A pair of Crockett & Jones penny loafers purchased from Tassels ( A shop in landmark based in Hong Kong)

Taken from History of a Shoe: Penny Loafers

“The penny loafer originated in the 1930s when loafers of several varieties were fashionable as men’s and women’s shoes. Somewhat unbelievably, this fashion started with the Spaulding company when they produced shoes styled after those of Norwegian dairy farmers that had appeared in an article in Esquire Magazine. However, it wasn’t until a few years later that the penny entered the equation.

In trying to add his own unique stamp to the popular loafer, John Bass began producing loafers he called Weejuns that had a strap across the top of the shoe for style purposes, as a loafer is traditionally defined by having no buckles or laces. This strap had a split design that was supposed to look like a pair of lips. This opening in the strap was soon used as a way to add a decorative touch to the usually simple loafer and small objects, such as pennies, were often placed there. A stylistic embellishment that had once been peculiar to Bass’s shoes became synonymous with an entire fashion.

When pay-phones were still ubiquitous and hadn’t yet been raised to a quarter, the penny loafer was often the source of funds for an emergency phone call home, especially for school-age children or teens on dates.

Penny loafers have been unique since their inception in that they have moved between both form and casual fashion and men’s and women’s fashion. Acceptable for both genders and viable with everything from a suit to jeans and even shorts, penny loafers have long made a smooth transition from work to play. The unique style of the vamp of the shoe that gives them their name has even been transplanted onto a high-heeled (and therefor non-loafer) version for women.

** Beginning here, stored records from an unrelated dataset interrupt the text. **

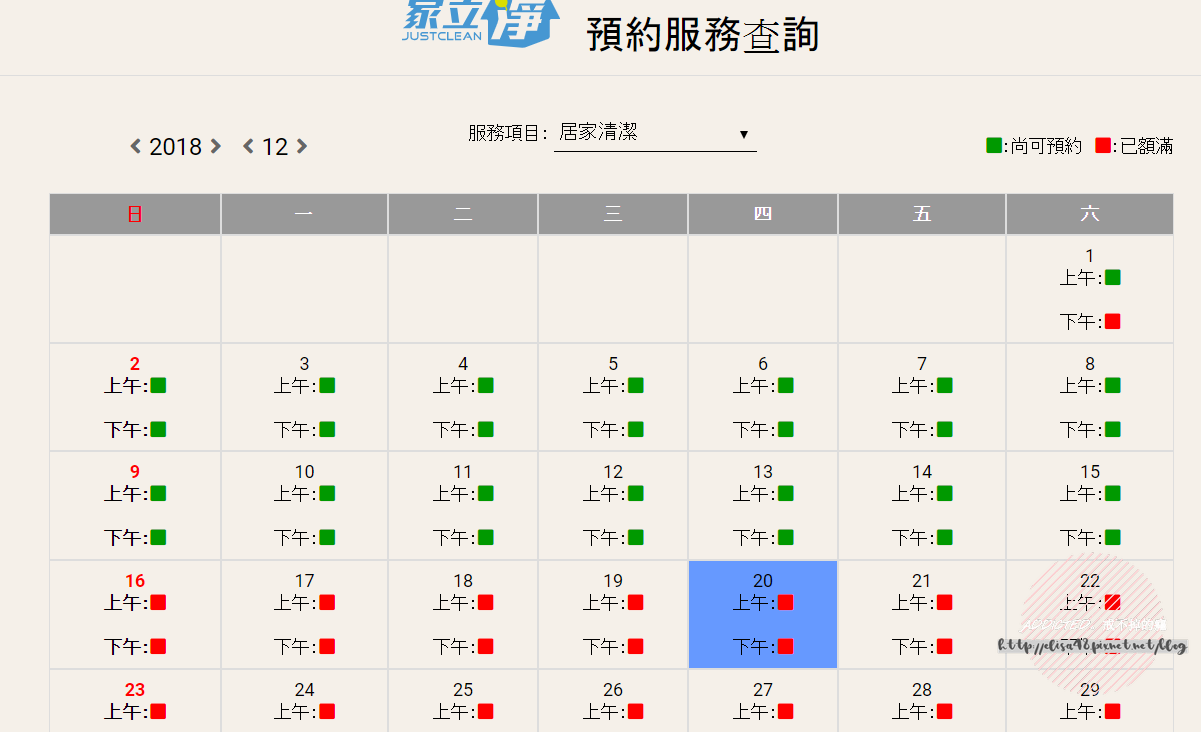Pick the 下午 slot on December 10
The height and width of the screenshot is (732, 1201).
(x=327, y=538)
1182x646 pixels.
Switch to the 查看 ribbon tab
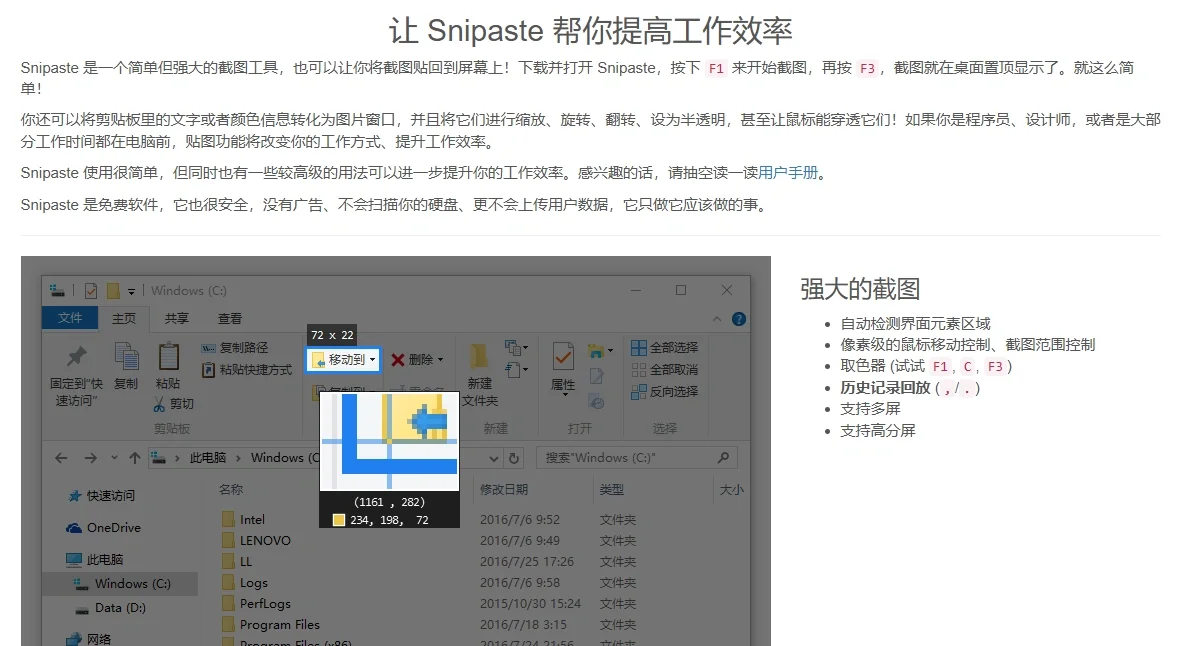(231, 318)
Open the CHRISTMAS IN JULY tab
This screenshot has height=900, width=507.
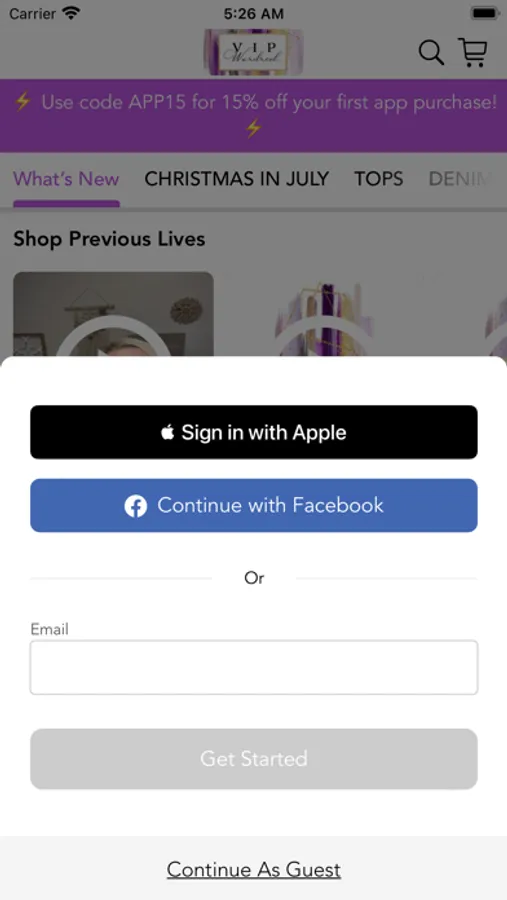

For men, the penny loafer has generally been worn without socks since the 1960s. This style was particularly popular then, and in the 1980s, where the penny loafer with a suit but no socks was emblematic of preppy fashion. It was seen commonly on style-leading celebrites of the time, such as Don Johnson of Miami Vice.

Women more commonly have worn their loafer with socks or stockings, but as bare legs, even with skirts, have become more acceptable for women, their loafers have also become fashionable as a sock-free shoe, at least in casual circumstances.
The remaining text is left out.